We don’t only recognize situations with our reasonable brains. We recognize them with our most primal fight-or-flight system, and we recognize them with our bodies. When we look at the coming months and feel the pain and fear of all our worst memories, we can become completely overwhelmed by the anxiety. At least I have.
That overwhelming anxiety can feel like collapse, disconnection and hopelessness. Anable suggests that her clients take some steps to help their bodies calm down, to root themselves in the actual moment, and to use that clarity to determine the next right thing ― to take productive and decisive actions instead of obsessively refreshing the news.
In short, we want to help our bodies and our minds focus on what is actually happening now ― not what happened in the past or what never happened at all. It’s only when we enter the present moment that we can discern how to best care for ourselves and those we love. Learning to distinguish between the present danger and historical moments will help us feel better and keep us safer.
Some tools that Anable suggests to help turn down the volume on your fear are below. These are helping me filter through some of my feelings of overwhelm so I can focus on the present situation and not be flooded by all of the emotions connected with every time I’ve been afraid in my entire life.
1. I’m connecting with people because relationships help us regulate. Healthy relationships tell our worried minds that we are safe. Today I made sure to text (almost) everyone back.
2. I’m advocating for myself and others. Action is an antidote to hopelessness. Today I updated my family’s supply spreadsheet and ordered groceries for a homeless shelter.
3. I’m being careful about what information I take in. Looking for what is true and fact-checking rumors can help us come back to the present, actual danger. I made a list with my therapist (over video, of course) of the facts about COVID-19 as I know them.
4. I’m orienting my body to turn down feelings of anxiety. Tap your arms and say, “These are my arms.” Wiggle your toes and pay attention to how that feels. Put on socks and notice where they touch your feet. Today I meditated and felt my breath moving in and out.
5. I’m paying attention to nature. Noticing the world around us helps our body know that we are not in immediate danger. Focusing on something like a flower can be a way of telling your mind that it’s safe to relax at that moment. Today I noticed that some leaves are starting to peek out on the trees outside my bedroom window.
There is anger everywhere right now ― of course, there is. We are all terrified and when we are scared we want to fight, run or freeze. We can’t run from a virus so we look for someone to fight. The exercises above can help us clarify exactly who our enemy is (it’s not the person hoarding toilet paper). There are people with power who have failed us, and that’s horrible, and I’m angry, but let’s not turn on each other. It helps me to imagine everyone as scared little babies, just doing their best.

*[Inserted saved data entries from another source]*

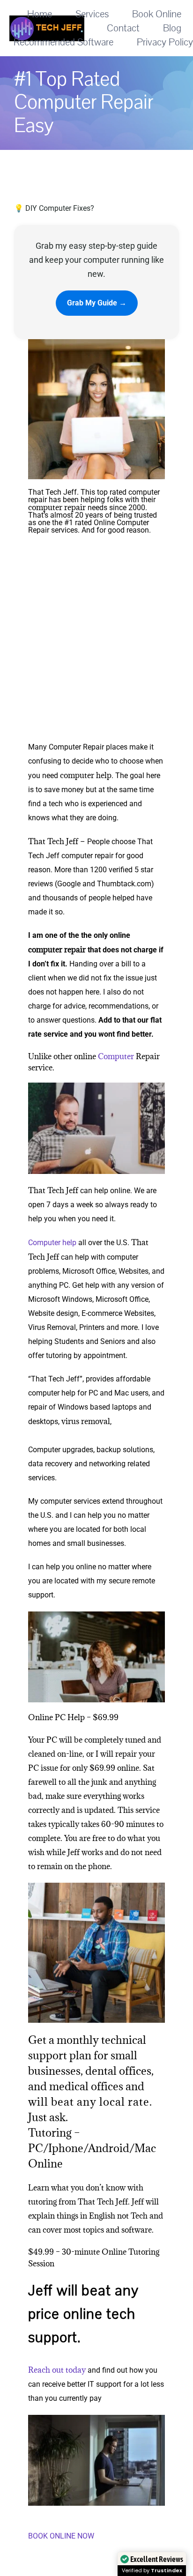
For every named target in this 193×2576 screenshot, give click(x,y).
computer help (85, 775)
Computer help (52, 1242)
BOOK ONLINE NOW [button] (61, 2535)
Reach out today (57, 2370)
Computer (116, 1056)
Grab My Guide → (96, 302)
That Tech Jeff (53, 841)
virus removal (85, 1421)
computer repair (57, 507)
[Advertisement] (96, 639)
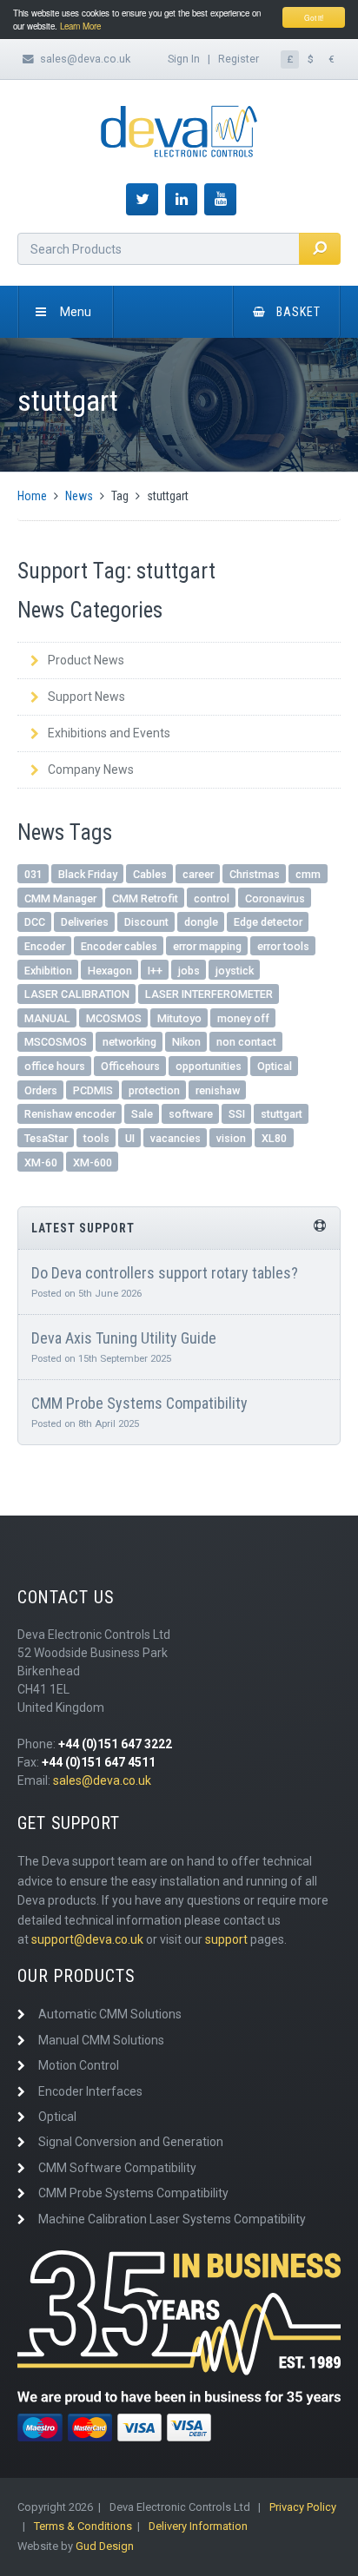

Instead, the desire to fight can be funneled into action. I am trying to take my anger and energy and control what I can by organizing our supplies and making plans. When I feel angry about the virus testing shortage, I am trying to think about whether my family needs anything else, and whether I feel that we are safe, and then I check in with a friend or local nonprofits who are going to be stretched in the coming weeks.
Switching to a conscious response is difficult and constant work, but I am going to keep trying while knowing that the fear I feel is valid, and also multiplied by a brain and body that wants so badly to protect me that they will take every scary thing and draw connections to every other scary thing. Thank you brain. Thank you body.
I want Khalil to look back at these weeks or months we spent at home and remember a mother who was loving, present and strong. I don’t want him to pick up on my terror. I don’t know what’s going to happen next, or how long this will all be terrible. But I do know that I will recognize danger more accurately and respond more effectively if my mind and my body are rested and calm.